No less concerned is Enrique Ramírez, owner of Señor Fish restaurants in Los Angeles.

“We were fine, but as early as Monday we noticed a change, perhaps due to the alarming news of the coronavirus. Mondays and Tuesdays are very good days for us. However, on Monday sales fell to 50%. In general, the drop has been between 20 and 30% ”.

He adds that it helped them cope with the drop in sales, which this week at Señor Fish on Main Street in downtown Los Angeles, you already had reservations for events.

Artist Michael Dergar has decided not to take his mother Virginia out to dinner until the coronavirus pandemic is solved. (Courtesy)

But the restaurant entrepreneur says that people are not going out to eat. “I hope I don't have to get to the point of making staff adjustments. I would not like. What I have asked employees to do is wash their hands frequently, ”he observes.

Artist Michael Dergar, who likes to eat out at least once a week, says that with the announcement that the coronavirus is already a pandemic, he has decided to take precautions and refrain from going to restaurants and crowded places.
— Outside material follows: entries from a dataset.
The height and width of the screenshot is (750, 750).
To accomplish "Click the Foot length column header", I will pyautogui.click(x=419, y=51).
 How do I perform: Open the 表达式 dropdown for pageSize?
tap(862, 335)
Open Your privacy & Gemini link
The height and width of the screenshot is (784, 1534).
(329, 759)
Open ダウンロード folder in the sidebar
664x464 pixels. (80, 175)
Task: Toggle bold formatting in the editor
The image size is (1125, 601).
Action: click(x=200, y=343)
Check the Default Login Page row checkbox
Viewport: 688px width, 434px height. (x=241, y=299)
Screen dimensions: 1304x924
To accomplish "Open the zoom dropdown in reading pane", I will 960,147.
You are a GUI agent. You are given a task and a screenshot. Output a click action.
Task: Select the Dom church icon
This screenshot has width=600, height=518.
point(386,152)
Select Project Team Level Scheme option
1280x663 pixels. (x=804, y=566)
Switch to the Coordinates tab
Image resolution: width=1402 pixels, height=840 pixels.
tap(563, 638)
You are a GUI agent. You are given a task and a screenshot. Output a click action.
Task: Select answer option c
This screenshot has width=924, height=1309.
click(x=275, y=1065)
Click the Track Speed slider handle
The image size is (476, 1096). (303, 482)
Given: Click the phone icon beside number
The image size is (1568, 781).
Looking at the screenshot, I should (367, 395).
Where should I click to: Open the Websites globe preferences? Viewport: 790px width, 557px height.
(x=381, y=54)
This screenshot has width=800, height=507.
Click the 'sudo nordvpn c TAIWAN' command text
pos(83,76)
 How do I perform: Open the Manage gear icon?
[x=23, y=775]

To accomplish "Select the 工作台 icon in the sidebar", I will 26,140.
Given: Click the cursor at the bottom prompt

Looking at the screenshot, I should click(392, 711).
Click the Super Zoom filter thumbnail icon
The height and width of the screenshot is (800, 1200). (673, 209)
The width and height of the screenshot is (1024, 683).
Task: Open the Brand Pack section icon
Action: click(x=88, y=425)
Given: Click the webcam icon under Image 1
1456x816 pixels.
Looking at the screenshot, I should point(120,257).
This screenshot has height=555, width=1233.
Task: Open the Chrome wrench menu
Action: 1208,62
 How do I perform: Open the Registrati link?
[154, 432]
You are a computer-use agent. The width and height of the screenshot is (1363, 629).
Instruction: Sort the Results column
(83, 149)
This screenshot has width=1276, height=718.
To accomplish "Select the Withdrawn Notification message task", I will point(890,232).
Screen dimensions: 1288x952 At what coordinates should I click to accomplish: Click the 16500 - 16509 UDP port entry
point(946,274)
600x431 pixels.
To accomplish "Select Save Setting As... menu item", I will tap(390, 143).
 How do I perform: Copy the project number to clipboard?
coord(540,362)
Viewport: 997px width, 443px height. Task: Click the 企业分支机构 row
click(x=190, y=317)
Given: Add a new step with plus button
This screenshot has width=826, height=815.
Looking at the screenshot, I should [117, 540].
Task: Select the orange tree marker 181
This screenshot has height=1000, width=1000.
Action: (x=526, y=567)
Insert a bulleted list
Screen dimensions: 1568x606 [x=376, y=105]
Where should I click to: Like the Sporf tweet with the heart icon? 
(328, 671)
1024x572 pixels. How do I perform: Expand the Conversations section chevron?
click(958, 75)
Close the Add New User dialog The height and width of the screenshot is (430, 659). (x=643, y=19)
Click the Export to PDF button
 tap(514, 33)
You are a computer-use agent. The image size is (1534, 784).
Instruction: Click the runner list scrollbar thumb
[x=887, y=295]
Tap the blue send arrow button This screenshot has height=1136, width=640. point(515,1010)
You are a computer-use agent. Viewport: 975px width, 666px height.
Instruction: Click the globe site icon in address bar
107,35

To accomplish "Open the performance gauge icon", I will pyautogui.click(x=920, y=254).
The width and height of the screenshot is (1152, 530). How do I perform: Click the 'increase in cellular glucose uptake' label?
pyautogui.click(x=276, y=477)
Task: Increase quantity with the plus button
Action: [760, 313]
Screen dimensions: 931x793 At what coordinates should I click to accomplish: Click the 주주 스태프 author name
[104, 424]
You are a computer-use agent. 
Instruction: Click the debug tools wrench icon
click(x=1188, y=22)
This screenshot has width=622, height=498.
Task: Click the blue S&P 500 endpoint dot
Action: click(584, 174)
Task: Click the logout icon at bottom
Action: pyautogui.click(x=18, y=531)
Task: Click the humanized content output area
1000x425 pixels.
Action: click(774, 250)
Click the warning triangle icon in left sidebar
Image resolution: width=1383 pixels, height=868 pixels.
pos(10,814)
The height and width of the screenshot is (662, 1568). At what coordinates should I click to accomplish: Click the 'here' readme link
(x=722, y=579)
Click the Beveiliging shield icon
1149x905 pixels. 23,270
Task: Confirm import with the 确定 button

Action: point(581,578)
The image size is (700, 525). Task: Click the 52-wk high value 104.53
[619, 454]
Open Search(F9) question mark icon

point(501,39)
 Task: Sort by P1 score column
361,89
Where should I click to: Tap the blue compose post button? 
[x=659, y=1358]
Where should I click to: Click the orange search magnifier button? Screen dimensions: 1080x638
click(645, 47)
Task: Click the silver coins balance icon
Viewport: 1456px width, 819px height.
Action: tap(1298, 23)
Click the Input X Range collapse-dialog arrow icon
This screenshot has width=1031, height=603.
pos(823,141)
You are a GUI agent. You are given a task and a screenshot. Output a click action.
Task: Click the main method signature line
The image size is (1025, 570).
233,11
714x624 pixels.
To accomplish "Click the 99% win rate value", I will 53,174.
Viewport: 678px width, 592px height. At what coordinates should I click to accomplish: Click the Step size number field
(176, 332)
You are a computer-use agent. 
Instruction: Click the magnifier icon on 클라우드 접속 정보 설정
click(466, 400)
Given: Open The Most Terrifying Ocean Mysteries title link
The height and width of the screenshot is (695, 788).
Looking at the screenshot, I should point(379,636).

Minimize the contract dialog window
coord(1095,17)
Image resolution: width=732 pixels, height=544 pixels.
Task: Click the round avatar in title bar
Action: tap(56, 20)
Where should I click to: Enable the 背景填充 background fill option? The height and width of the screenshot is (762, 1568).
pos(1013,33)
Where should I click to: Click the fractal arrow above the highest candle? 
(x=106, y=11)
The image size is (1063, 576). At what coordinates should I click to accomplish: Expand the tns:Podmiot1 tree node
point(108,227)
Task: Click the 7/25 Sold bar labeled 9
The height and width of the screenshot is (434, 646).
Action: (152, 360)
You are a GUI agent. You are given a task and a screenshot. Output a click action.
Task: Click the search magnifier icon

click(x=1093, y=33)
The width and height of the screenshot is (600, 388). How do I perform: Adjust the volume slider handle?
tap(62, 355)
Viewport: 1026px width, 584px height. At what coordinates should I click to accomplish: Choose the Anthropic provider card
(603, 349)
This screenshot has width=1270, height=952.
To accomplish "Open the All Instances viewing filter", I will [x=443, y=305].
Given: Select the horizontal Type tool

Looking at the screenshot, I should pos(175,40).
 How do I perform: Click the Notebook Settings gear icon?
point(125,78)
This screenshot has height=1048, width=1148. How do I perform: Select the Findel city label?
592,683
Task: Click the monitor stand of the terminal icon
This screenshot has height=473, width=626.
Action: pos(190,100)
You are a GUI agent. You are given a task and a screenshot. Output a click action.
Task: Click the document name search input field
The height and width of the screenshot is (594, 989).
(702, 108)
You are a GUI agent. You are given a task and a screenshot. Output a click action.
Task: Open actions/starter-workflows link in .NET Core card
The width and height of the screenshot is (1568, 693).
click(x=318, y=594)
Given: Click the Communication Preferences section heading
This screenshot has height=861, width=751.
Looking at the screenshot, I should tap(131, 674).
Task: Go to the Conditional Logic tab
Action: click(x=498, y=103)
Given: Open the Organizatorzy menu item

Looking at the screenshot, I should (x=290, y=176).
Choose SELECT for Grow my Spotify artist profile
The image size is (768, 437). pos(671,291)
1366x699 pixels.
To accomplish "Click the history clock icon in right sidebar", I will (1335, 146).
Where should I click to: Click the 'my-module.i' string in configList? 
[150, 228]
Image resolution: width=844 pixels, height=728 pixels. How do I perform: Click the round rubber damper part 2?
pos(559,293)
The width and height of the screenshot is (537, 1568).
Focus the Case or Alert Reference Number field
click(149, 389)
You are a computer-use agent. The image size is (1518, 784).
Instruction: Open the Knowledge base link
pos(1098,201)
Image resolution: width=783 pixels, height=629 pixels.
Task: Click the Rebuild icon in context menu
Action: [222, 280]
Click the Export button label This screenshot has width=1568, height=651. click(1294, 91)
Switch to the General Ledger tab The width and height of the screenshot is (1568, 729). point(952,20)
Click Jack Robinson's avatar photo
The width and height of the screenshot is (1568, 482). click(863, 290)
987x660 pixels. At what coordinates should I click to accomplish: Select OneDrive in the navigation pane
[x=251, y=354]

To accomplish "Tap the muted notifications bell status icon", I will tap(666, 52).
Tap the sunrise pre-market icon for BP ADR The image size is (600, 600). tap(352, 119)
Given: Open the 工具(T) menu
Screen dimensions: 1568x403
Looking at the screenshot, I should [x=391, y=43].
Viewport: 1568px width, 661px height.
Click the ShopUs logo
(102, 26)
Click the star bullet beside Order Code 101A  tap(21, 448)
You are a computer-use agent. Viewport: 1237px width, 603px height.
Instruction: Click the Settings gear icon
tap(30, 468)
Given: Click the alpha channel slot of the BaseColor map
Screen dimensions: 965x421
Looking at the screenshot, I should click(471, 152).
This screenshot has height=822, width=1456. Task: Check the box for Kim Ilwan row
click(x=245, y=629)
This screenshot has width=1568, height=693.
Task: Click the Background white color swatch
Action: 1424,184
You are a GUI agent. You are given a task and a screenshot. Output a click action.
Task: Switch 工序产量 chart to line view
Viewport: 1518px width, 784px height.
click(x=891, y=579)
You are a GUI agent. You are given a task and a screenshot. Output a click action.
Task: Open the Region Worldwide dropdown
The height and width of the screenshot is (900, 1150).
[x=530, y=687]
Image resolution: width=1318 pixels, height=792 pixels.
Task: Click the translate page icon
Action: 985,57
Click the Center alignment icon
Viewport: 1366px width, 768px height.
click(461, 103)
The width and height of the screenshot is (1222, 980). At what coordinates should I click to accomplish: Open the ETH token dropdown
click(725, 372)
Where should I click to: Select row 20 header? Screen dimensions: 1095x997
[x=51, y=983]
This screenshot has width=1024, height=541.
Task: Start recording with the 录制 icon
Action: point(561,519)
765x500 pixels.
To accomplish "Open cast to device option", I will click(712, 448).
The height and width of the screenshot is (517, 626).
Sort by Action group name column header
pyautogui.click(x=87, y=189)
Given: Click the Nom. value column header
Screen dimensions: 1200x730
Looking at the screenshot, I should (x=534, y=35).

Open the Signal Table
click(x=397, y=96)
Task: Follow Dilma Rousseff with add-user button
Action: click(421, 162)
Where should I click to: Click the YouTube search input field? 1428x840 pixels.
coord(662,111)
“I have my mother at home, who is a senior citizen. So as a precaution I must take care of myself. If I get sick, I expose her and her health is more vulnerable. And if there is mistrust because you do not know who may already have the virus. You can see someone very healthy, who does not show symptoms the first days ”.

High demand for toilet paper

The most requested item at self-service stores in California right now is toilet paper.

Teresa Blanco, a spokesperson for Northgate supermarkets with 41 branches throughout California, said the items in greatest demand since the coronavirus emerged are: number one, toilet paper; number two, hand sanitizer on towels or gel and chlorine bottles; and number three, boxes of water bottles.

“Based on the high demand for these products, we have put a limit on the quantity that can be purchased. Per person, only the purchase of two packages of toilet paper and a maximum of two boxes of water bottles is allowed ”.

He adds that outside of these items, sales in his supermarkets have not declined. "Commerce is quite normal," he says.

In many Los Angeles grocery stores and markets, you can see the aisles and shelves where the toilet paper and completely empty cleaning products are placed.

As a result of high demand, merchants not only in the US but in Canada have begun to limit the number of packages of toilet paper rolls that people can purchase.